§ **TEXTO PROPORCIONADO**:
────

En un mundo que nos exige estar siempre disponibles, productivos y resolutivos, pocas veces nos detenemos a preguntarnos: ¿qué me está cargando de energía y qué me la está drenando? Esta pregunta, tan sencilla en apariencia, es en realidad una herramienta poderosa de autoconocimiento y cuidado emocional.
En el consultorio, he observado que muchos de los estados de ansiedad, cansancio extremo o incluso síntomas físicos sin causa médica clara, tienen una raíz común: una desconexión profunda con las propias necesidades emocionales. Las personas no saben por qué están tan cansadas, tan irascibles, o tan apagadas… hasta que empezamos a mirar con detalle su día a día.
Hay actividades, personas, pensamientos y entornos que nos cargan —nos devuelven claridad, entusiasmo, vitalidad— y otros que nos descargan —nos restan, nos apagan, nos contaminan emocionalmente. Aprender a reconocer esa diferencia puede marcar la línea entre el desgaste crónico y una vida en equilibrio.
Desde la neurociencia, se sabe que el cuerpo y la mente están en constante interacción. Cada estímulo genera una respuesta bioquímica: una conversación que nos inspira puede activar neurotransmisores como la dopamina o la oxitocina, que elevan nuestro bienestar; en cambio, una interacción cargada de juicio o tensión puede activar el cortisol, la hormona del estrés. No se trata de una cuestión subjetiva o «emocional» en el sentido débil del término: es simplemente biología en acción.
Uno de los ejercicios terapéuticos que más utilizo con pacientes es el «mapa energético». Consiste en registrar durante varios días qué actividades generan sensación de expansión (ganas de más, alegría, calma) y cuáles provocan contracción (cansancio, irritabilidad, angustia). Sorprende la cantidad de veces que lo que «debería gustarme» en realidad me desgasta, y lo que «no parece importante» es lo que más me nutre.

────

§ **CONSIGNA**:
Repite tal cual el fragmento del texto sobre lo que nos carga y nos drena de energía que empieza en «Hay actividades, personas, pensamientos» y acaba en «biología en acción.». Las líneas de datos son un material aparte, sin relación con el texto.

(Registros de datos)
────

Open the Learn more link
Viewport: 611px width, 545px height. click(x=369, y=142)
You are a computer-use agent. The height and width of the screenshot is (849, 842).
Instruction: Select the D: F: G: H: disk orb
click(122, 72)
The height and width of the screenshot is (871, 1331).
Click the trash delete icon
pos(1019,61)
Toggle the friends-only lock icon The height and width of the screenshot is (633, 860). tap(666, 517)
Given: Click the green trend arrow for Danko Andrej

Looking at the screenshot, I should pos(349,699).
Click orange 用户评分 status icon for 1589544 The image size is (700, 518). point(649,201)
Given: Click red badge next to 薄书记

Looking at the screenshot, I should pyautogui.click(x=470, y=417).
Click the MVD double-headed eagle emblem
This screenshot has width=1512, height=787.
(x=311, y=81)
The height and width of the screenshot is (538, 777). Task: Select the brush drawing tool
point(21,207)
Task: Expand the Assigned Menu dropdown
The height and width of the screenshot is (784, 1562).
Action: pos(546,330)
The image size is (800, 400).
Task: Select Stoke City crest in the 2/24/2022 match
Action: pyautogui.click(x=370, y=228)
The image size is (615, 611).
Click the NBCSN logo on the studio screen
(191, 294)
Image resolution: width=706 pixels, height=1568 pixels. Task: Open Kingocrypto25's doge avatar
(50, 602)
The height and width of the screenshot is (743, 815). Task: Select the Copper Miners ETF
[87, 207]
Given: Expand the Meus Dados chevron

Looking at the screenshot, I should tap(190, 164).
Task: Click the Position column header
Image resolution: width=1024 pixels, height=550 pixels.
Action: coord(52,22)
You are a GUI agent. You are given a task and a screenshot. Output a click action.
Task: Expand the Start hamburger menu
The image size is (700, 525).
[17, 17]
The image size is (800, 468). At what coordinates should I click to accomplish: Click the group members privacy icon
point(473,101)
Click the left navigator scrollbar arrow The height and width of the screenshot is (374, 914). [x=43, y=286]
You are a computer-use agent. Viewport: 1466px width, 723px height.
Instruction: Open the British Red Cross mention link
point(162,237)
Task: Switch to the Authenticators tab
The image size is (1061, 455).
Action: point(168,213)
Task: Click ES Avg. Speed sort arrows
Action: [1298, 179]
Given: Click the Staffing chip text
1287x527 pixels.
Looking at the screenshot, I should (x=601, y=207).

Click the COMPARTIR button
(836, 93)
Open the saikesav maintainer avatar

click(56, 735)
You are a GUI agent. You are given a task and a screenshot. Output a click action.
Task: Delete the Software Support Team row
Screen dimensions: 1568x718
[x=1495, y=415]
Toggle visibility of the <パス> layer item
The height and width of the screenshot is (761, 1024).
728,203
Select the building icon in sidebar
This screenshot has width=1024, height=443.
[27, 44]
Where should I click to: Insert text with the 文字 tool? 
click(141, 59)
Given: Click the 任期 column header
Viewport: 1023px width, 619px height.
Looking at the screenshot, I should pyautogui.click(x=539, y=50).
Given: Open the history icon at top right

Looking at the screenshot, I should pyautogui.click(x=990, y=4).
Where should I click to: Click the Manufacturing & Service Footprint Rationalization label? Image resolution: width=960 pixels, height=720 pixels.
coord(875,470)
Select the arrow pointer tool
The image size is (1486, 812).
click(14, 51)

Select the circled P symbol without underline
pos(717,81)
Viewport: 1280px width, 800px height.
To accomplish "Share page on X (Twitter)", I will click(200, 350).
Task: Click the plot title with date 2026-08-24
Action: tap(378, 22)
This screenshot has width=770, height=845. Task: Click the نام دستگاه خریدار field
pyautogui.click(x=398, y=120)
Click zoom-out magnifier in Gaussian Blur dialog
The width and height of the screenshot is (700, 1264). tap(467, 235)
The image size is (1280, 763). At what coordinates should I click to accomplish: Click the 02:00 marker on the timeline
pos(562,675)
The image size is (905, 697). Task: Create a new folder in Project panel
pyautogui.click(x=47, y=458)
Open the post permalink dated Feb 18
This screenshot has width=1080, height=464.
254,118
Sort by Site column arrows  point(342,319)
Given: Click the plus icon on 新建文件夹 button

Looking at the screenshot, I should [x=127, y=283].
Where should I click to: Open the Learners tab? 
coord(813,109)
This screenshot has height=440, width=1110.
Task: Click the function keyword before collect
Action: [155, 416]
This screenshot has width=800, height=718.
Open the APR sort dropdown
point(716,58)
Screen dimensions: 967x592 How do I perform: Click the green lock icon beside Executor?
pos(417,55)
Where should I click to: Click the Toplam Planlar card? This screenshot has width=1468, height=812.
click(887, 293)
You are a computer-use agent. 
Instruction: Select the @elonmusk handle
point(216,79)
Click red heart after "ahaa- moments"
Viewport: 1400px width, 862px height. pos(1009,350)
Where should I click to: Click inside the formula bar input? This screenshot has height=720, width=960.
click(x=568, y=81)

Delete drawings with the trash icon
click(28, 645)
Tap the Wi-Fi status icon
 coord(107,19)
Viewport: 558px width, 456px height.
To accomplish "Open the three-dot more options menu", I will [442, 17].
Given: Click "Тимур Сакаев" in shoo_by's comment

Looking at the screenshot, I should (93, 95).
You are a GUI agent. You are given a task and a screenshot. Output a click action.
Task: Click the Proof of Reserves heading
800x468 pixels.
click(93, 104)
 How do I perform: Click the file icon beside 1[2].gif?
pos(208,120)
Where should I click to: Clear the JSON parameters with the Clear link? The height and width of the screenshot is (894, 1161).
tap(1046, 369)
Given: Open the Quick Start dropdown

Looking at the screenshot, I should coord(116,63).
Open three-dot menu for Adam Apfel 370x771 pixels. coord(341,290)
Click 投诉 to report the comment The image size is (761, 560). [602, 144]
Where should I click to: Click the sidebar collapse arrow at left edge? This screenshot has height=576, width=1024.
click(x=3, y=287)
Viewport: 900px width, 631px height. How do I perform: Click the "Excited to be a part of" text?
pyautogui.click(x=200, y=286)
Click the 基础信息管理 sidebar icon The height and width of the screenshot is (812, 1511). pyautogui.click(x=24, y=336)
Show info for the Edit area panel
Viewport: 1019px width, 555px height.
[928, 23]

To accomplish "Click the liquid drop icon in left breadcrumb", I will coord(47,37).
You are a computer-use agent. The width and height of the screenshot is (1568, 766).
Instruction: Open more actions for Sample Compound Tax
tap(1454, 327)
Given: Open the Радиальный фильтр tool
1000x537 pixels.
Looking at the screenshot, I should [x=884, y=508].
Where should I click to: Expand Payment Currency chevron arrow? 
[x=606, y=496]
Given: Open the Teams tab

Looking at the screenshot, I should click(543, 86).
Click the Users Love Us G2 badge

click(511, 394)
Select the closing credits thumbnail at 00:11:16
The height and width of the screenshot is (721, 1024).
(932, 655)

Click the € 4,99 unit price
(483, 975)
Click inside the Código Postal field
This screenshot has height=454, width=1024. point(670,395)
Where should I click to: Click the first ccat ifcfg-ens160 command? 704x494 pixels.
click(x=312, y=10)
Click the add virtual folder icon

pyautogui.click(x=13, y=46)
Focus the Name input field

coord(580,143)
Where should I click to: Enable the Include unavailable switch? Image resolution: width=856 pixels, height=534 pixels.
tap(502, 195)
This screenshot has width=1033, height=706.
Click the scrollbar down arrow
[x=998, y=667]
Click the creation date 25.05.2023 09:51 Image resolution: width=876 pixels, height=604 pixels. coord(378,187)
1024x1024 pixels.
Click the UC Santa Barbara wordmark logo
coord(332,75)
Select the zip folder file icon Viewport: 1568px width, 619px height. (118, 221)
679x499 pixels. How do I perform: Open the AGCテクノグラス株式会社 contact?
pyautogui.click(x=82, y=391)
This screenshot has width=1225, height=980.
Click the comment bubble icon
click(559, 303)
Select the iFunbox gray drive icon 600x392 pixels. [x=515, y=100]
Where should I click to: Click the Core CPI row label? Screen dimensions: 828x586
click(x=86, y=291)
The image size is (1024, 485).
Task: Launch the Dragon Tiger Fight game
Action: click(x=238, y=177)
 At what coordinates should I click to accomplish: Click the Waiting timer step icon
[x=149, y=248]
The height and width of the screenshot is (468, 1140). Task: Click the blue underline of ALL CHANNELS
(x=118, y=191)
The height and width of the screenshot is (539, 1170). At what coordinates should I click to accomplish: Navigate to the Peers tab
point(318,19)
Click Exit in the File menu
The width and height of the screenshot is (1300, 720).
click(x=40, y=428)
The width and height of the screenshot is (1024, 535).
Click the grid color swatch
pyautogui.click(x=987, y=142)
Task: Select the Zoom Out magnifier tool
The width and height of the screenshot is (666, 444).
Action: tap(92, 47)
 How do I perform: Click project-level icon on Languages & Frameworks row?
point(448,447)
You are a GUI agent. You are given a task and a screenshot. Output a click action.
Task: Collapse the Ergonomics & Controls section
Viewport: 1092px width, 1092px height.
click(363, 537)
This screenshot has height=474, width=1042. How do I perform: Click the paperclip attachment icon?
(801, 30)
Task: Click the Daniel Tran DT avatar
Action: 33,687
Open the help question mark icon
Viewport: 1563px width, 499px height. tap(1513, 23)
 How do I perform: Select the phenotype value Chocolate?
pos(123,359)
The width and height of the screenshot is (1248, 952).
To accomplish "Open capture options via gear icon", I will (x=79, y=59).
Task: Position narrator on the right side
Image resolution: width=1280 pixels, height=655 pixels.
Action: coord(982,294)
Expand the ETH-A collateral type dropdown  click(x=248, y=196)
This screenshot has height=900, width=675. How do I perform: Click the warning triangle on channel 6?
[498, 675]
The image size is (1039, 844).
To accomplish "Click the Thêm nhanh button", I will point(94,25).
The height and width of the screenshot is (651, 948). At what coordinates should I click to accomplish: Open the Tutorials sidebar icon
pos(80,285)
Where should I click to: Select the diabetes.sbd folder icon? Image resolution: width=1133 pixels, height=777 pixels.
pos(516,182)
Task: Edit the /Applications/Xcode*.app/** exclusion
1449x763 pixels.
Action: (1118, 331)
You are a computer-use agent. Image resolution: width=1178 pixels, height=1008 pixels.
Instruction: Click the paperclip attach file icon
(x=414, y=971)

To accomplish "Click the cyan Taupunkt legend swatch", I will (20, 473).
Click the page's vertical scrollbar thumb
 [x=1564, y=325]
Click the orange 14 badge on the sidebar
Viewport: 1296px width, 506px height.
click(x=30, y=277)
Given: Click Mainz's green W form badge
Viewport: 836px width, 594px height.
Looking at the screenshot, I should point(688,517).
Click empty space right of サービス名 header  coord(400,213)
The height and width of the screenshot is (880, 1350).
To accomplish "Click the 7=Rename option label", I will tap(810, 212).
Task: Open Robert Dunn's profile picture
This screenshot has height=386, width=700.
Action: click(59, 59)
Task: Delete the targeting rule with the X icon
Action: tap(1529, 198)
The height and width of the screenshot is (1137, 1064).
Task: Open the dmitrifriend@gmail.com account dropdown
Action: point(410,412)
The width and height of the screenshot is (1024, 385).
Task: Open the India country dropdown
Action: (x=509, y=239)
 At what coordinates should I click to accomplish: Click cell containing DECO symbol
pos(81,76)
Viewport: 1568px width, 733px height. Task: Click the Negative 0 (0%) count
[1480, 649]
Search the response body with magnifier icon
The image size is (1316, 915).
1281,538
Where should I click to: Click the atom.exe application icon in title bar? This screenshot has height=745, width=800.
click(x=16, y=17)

────

§ **TAREA RESUELTA**:
Hay actividades, personas, pensamientos y entornos que nos cargan —nos devuelven claridad, entusiasmo, vitalidad— y otros que nos descargan —nos restan, nos apagan, nos contaminan emocionalmente. Aprender a reconocer esa diferencia puede marcar la línea entre el desgaste crónico y una vida en equilibrio.
Desde la neurociencia, se sabe que el cuerpo y la mente están en constante interacción. Cada estímulo genera una respuesta bioquímica: una conversación que nos inspira puede activar neurotransmisores como la dopamina o la oxitocina, que elevan nuestro bienestar; en cambio, una interacción cargada de juicio o tensión puede activar el cortisol, la hormona del estrés. No se trata de una cuestión subjetiva o «emocional» en el sentido débil del término: es simplemente biología en acción.